Reasoning Model — Explained

Definition

Classic LLMs try to produce whatever you ask, instantly. Reasoning models go through an internal "thinking" stage before responding: they explore possibilities, try alternative paths, critique their own answers. This process is invisible but real (it's literally extra token generation), making them slower and more expensive — and dramatically more accurate.

First major example: OpenAI's o1 (late 2024). Then DeepSeek R1, OpenAI o3, Claude 3.7 Sonnet and Sonnet 4 reasoning mode, Google Gemini 2.5 Pro. The recipe is similar: train with RL to produce long chains of thought.
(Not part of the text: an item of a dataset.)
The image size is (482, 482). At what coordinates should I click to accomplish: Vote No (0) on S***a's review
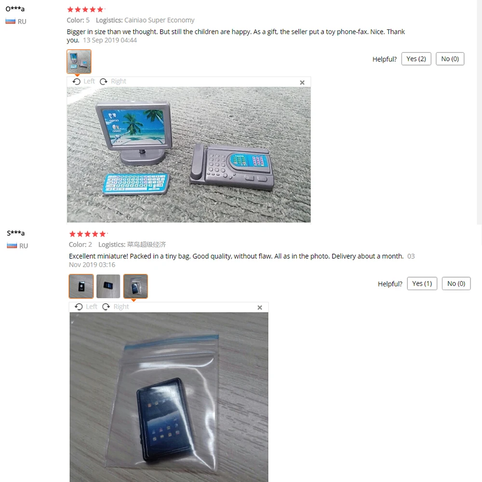tap(456, 283)
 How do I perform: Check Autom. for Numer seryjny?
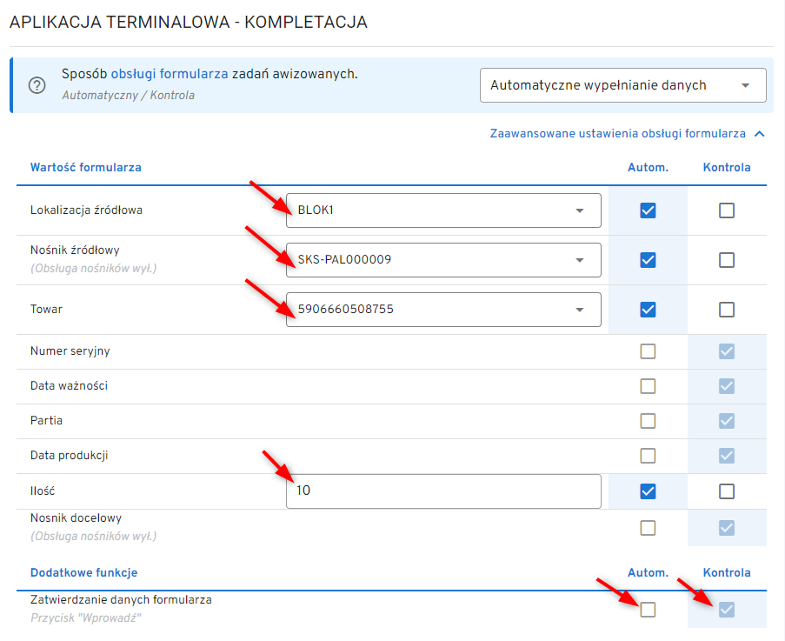[648, 351]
The term "test-time compute" comes from this: answer quality depends not on training, but on how much the model "thinks" while answering.

Analogy

Standard LLM: a fast chess player making moves in 5 seconds, usually good but sometimes blunders. Reasoning model: the same player at a tournament — 5 minutes per move, calculates alternatives, then plays. Slower, pricier, far fewer mistakes.

Real-world example

The AIME (American Invitational Mathematics Examination): GPT-4o scores ~13%. The same company's reasoning model o1 scores ~83%. The difference is purely "thinking time" — same model size, same training data, but o1 generates a 30+ step chain of internal reasoning per question.
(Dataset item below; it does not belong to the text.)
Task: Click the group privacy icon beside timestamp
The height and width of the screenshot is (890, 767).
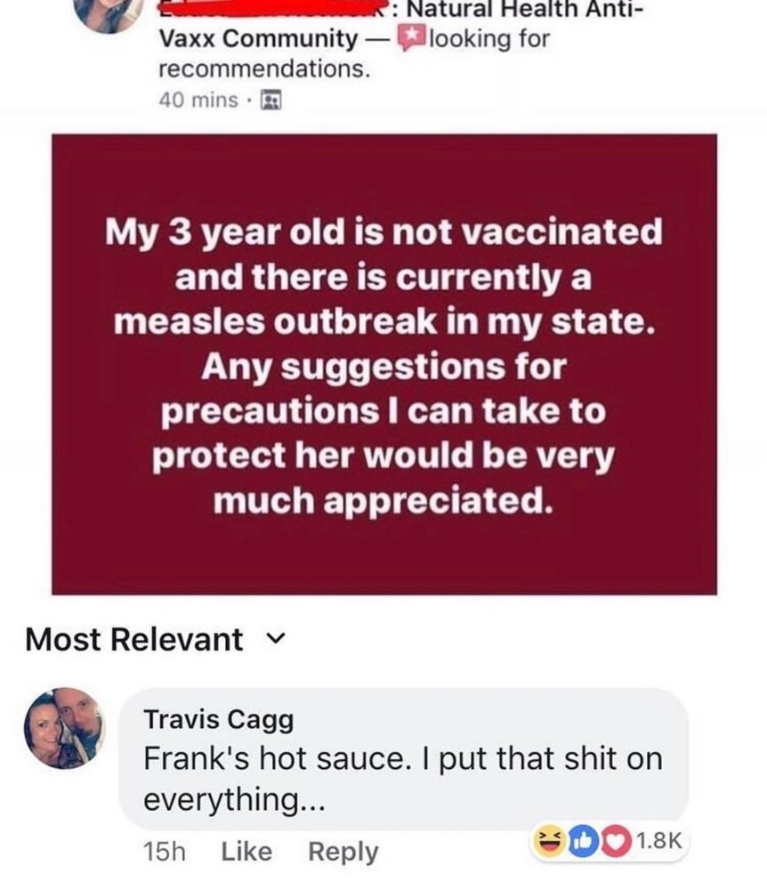Action: [268, 101]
The user never sees that — only the final answer. But behind that answer are thousands of intermediate tokens.

When to use

Hard math, logic puzzles (olympiad-level)
Algorithmic code: sorting, optimization, edge-case analysis
Scientific reasoning: hypothesis generation, inference
Bug hunting: 'why does this code fail?' style investigation

When not to use

Chat, simple Q&A, summarization — overkill
Latency-critical flows — 30s+ response time kills UX
Cost-sensitive paths — reasoning tokens are 5–10× pricier
Creative writing — they sometimes 'over-think' into flat, cliché prose

Common pitfalls

Adding CoT backfires

Telling a reasoning model to 'think step by step' on top of its built-in reasoning can actually hurt. Trust its native strategy.

Reasoning tokens are invisible but billed

Bills will show reasoning_tokens as a separate line. A 100-word answer can hide 5000 reasoning tokens behind it.

Routing everything to reasoning

Hybrid is better: standard model for fast queries, reasoning model for hard ones. Model selection is itself a design decision.